World Bank chief calls for ending extreme poverty by 2030
02 April, 2013 - World Bank President Jim Yong Kim on Tuesday called for a commitment
by the international community earlier this week to end extreme poverty by 2030 and
to improve the lives of the most vulnerable people living in developing countries.
To reach that goal, Kim said, the world would need to reduce the number of people
living below the poverty line of $1.25 per day to 3 percent globally by 2030, and
raise the per capita incomes of the bottom 40 percent of every developing country.
The 3 percent level is a new target for the World Bank, which estimated in 2010 that
21 percent of the global population, or 1.2 billion people, lived extreme poverty.
Some World Bank estimates have put the 3 percent target at about 600 million people
living below the poverty line by 2030. The goal will help guide the World Bank's
poverty-fighting mission by allowing it to prioritize development projects, Kim said.
"Now is the time to commit to ending extreme poverty," he said in a speech before
meetings of the World Bank and International Monetary Fund on April 19 and 20 in Washington.

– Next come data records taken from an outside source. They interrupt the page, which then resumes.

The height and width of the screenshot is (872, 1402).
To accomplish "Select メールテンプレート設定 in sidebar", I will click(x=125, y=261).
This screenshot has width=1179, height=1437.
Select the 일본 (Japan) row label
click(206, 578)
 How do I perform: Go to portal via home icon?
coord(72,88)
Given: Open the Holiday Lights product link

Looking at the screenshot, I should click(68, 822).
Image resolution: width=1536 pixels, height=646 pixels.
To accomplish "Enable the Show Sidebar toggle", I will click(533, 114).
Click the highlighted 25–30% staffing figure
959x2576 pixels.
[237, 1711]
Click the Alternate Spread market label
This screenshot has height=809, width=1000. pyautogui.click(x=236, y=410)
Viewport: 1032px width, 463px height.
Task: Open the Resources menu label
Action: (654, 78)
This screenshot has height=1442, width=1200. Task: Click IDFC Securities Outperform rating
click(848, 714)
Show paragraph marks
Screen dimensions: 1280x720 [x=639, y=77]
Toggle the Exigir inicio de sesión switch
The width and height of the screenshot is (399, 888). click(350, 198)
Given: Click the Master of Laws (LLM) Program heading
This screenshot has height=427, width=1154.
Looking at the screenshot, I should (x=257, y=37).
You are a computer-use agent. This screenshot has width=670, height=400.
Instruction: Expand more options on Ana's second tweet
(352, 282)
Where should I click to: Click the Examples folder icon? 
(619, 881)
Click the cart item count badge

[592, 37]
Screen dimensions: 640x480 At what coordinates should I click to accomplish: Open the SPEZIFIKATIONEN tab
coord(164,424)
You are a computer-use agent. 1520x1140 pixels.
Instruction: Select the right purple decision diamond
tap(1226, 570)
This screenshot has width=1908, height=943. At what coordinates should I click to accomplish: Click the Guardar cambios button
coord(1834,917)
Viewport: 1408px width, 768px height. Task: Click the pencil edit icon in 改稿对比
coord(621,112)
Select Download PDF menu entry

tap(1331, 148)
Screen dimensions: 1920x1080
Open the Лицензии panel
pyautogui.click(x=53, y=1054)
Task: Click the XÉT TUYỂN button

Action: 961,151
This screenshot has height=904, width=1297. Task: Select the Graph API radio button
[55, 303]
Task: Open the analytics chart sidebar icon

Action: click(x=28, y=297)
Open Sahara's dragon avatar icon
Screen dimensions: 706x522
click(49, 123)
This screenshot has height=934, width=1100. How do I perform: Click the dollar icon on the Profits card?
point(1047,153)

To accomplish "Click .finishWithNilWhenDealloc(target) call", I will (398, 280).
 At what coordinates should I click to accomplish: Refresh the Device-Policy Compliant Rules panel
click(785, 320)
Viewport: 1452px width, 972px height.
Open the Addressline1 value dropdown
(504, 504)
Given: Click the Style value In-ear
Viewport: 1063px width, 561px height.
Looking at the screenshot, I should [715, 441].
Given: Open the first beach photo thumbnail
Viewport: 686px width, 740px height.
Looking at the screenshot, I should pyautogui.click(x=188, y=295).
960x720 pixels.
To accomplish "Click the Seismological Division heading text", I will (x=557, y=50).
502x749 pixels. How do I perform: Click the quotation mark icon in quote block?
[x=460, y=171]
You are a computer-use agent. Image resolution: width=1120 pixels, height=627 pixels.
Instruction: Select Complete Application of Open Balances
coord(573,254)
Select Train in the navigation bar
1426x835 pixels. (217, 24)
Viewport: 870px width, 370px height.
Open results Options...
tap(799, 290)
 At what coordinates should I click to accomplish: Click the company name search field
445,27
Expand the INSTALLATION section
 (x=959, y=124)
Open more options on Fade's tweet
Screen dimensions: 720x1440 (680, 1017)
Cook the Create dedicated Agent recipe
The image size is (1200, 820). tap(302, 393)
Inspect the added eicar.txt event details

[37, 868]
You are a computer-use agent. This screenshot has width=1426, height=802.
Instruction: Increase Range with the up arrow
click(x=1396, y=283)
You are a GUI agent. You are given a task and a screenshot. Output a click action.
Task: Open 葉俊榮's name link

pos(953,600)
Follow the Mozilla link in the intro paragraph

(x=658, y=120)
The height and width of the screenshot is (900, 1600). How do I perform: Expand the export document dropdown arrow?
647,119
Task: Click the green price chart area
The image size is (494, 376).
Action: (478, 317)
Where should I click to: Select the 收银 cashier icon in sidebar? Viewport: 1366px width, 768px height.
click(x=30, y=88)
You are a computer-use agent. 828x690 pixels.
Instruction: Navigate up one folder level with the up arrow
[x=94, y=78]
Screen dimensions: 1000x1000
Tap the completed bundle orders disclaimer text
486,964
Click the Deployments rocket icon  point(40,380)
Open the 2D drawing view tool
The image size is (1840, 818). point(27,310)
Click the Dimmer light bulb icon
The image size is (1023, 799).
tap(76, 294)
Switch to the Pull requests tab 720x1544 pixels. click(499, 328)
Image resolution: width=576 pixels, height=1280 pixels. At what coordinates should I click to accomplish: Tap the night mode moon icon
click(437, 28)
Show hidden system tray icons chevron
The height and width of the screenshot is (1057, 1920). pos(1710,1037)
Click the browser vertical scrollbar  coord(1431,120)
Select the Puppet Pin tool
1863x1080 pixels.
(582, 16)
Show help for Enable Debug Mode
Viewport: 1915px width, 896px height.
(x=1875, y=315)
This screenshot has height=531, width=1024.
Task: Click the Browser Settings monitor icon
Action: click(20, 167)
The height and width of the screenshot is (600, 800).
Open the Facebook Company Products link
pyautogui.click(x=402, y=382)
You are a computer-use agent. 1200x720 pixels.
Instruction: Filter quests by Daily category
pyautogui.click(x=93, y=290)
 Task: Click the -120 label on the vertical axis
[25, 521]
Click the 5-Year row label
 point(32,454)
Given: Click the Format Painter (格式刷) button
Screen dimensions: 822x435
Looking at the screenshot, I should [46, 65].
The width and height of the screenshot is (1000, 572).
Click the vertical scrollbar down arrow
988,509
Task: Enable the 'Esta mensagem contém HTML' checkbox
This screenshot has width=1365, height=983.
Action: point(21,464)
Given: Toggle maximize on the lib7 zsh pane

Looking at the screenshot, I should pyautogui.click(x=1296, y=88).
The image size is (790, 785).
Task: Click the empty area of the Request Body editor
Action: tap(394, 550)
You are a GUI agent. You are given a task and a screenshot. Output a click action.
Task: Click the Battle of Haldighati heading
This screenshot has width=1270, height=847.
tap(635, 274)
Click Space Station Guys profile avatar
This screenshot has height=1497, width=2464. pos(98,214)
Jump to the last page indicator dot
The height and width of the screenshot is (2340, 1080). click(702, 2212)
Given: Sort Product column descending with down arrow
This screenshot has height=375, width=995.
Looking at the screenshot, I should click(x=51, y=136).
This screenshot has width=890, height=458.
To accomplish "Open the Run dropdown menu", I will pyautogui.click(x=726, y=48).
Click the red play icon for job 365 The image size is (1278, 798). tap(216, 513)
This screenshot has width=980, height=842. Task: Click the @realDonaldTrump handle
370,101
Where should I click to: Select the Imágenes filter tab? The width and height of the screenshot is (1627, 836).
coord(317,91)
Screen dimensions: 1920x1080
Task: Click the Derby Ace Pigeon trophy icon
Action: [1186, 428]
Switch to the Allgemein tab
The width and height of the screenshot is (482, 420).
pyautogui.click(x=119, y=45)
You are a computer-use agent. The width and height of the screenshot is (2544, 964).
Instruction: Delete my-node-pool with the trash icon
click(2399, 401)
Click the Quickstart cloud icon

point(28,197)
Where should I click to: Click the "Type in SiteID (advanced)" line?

"We are at an auspicious moment in history, when the successes of past decades and
an increasingly favorable economic outlook combine to give developing countries a
chance - for the first time ever - to end extreme poverty within a generation," he
added. The World Bank's board will consider a new country strategy for India next
week that aimed to reduce poverty by an additional 300 million over the next several
years. An estimated 50 million people were lifted out of poverty in India over the
past five years. The rise of countries like China, India and Brazil has lifted hundreds
of millions of people out of poverty and pushed more into a new global middle class
living between $2 to $10 a day, according to the World Bank and the United Nations.
But most of the success in reducing poverty has been in China, while regions such
as South Asia and sub-Saharan Africa still struggle. Fragile and conflict-ridden states,
such as Afghanistan, are also still mired in poverty. The focus on poverty targets
comes as a high-level panel crafts a new global development framework that will look
beyond the 2015 U.N. Millennium Development Goals of halving global poverty and hunger.